## Begin SOURCE DOCUMENT

In this post, Ruby explores the Arts and Crafts Movement and its relevance to the situation many of us find ourselves in today, during an interview with Dr Colin Trodd.
I wanted to write a blog about the Arts and Crafts Movement as it seemed very relevant to today’s world, in which we have seen changes never seen in our lifetimes, not dissimilar to the Victorian world these artists inhabited. Also, I, like many others during lockdown, have gotten really into craft activities and I wanted to find out why. Why in times of crisis and change do we as humans, always seem to go back to these activities?
So I interviewed Dr Colin Trodd from the University of Manchester to find out more. Below is the edited version of our interview, as we had quite a long natter, but if you want to read the full transcript of our conversation follow the link at the bottom of the page.
Ruby: I’m interested in the political side of things because it does seem quite conflicting in the Arts and Crafts movement.
Dr Colin Trodd: Like all these terms, they’re kind of inventions, aren’t they? We talk about the Pre-Raphaelites as if they were a cohesive movement but they’re not really. You talk about Romanticism as if the people we would now call a Romantic went around saying “you know what, I’m a Romantic”. The term Romanticism, it’s not invented in the 1870’s and 80’s, but becomes kind of codified then, in this country at least
And again, the Arts and Crafts Movement was a spectrum; different people having different opinions as to what it is and what they think that the craft should achieve. So, on one part of the spectrum you have people like William Morris, Ford Maddox Brown and C.R Ashbee, all of whom believe in Socialism in one form or another. Then you get other figures who are much more interested in the technical aspects of craft issues- they’re not political, and if they are political, they’re conservative.
So, Ruskin, for instance, could be taken up by Socialists or he could be seen as profoundly traditional, in the sense that he looks, not so much to the future, but he looks back to the Medieval age, an ideal moment when the artisan was able to express his or herself freely as a crafts person. Someone like Morris, however, is always imagining a future, which is based on Gothic principals, that’s for sure, but is really rooted in the transformation of the social world through Socialism.
R: Yeah, because with his book, News from Nowhere, it’s almost like his manifesto of what he believes the future could look like.

## End SOURCE DOCUMENT
## Begin MATERIAL SUPPLIED

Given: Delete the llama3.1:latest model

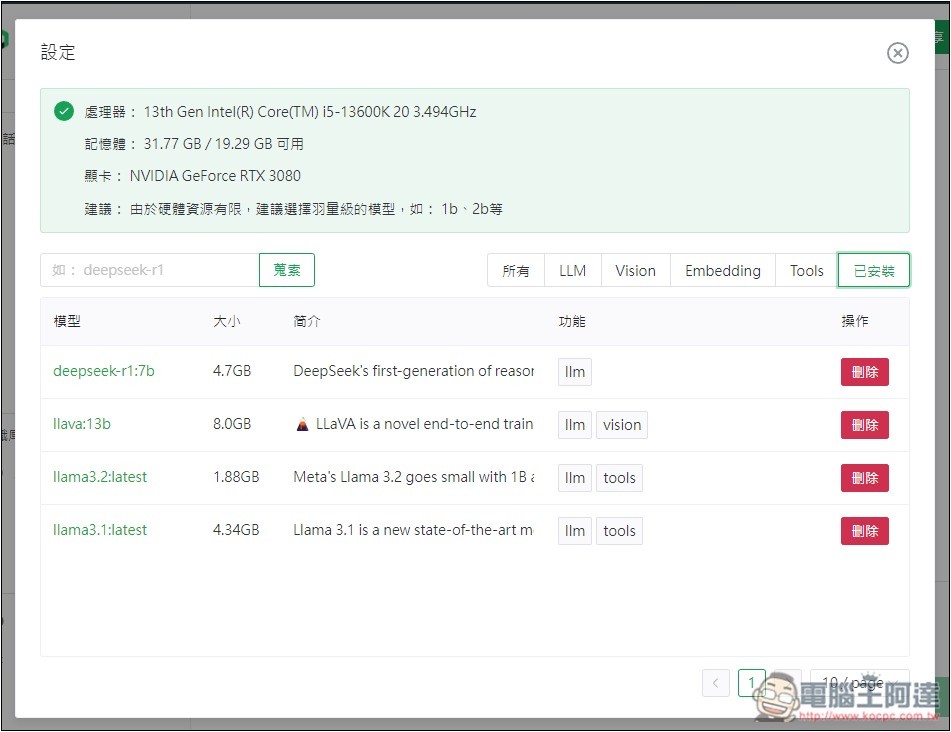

## End MATERIAL SUPPLIED
## Begin MATERIAL SUPPLIED

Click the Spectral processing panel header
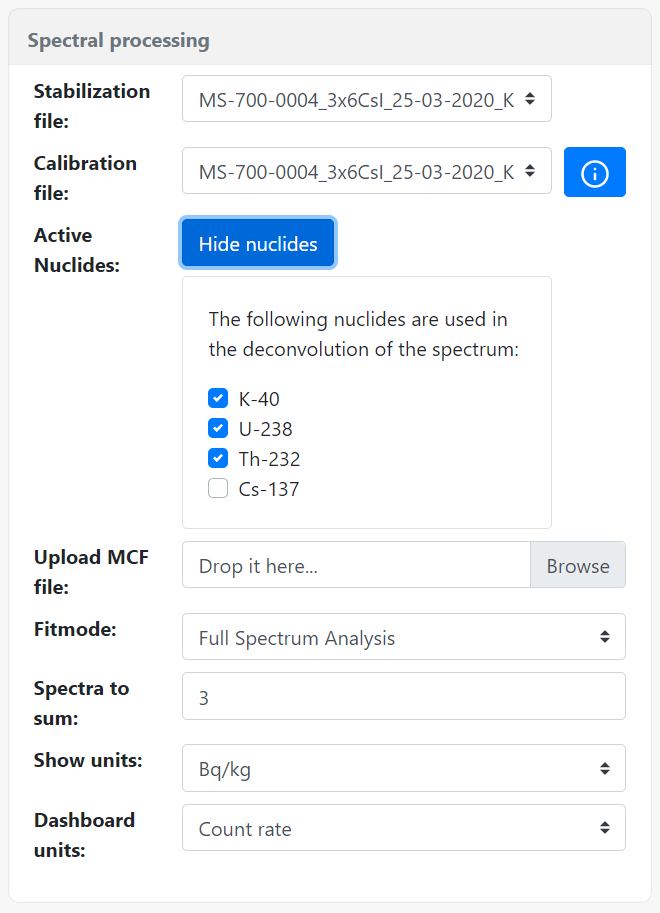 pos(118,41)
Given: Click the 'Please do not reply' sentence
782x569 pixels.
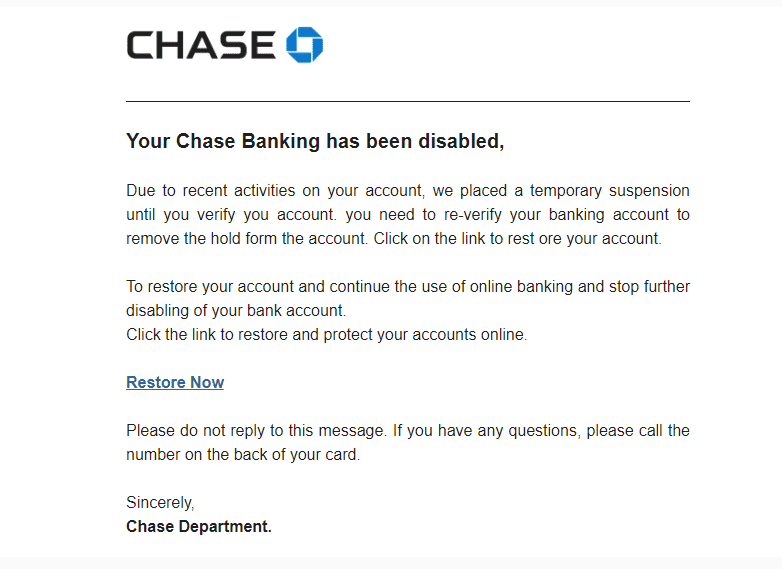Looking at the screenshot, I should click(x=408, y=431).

## End MATERIAL SUPPLIED

- _ACTIONS TO TAKE_
**A.** According to the Arts and Crafts interview, which three figures believed in Socialism in one form or another?
**B.** Write the next part of the interview about the Arts and Crafts Movement, continuing from its last line.
The records have no connection to the Arts and Crafts interview.

- _ANSWERS GIVEN_
**A.** William Morris, Ford Maddox Brown and C.R Ashbee.

**B.**
CT: Yes, that’s right, but all of these people, whether they’re conservative or Socialists, all of them generally respect Ruskin, they realised that he’s the figure that brings into focus the kind of nihilism of capitalism, which reduces everything to a monetary value. So, you can be a Romantic High Tory criticising capitalism, or you can be a Socialist criticising capitalism- the arguments are often very similar.
R: The Whitworth had an exhibition a year or so ago called Joy for Ever which looked at Unto This Last and his sort of history and what he did in life. And I find it quite interesting, with this movement, which seems to not only be about enriching the lives of Middle-Class people, but also Working-Class people and looking at, you know, enriching their lives and making their work (i.e. in mills and factories) better.
CT: Yeah there’s definitely that element to it, that kind of missionary Socialism, or missionary aestheticism it’s called sometimes. A sense that you’ve got to create these institutions such as guilds. But yeah, you’re absolutely right there is that sense in which there was an interest in getting people to realise that they’re creative- these people are not Fine Artists. So, again the wider thing here is a dislike or a distrust of culture of the oil painting, easel painting and therefor a distain for the Royal Academy, which is seen to be an elitist organisation that defines art through oil painting.
R: I read your paper on the Royal Academy, which is very interesting, and it was about the authority of the Royal Academy and as I was reading it, I felt like the Arts and Crafts Movement was almost like a protest against it?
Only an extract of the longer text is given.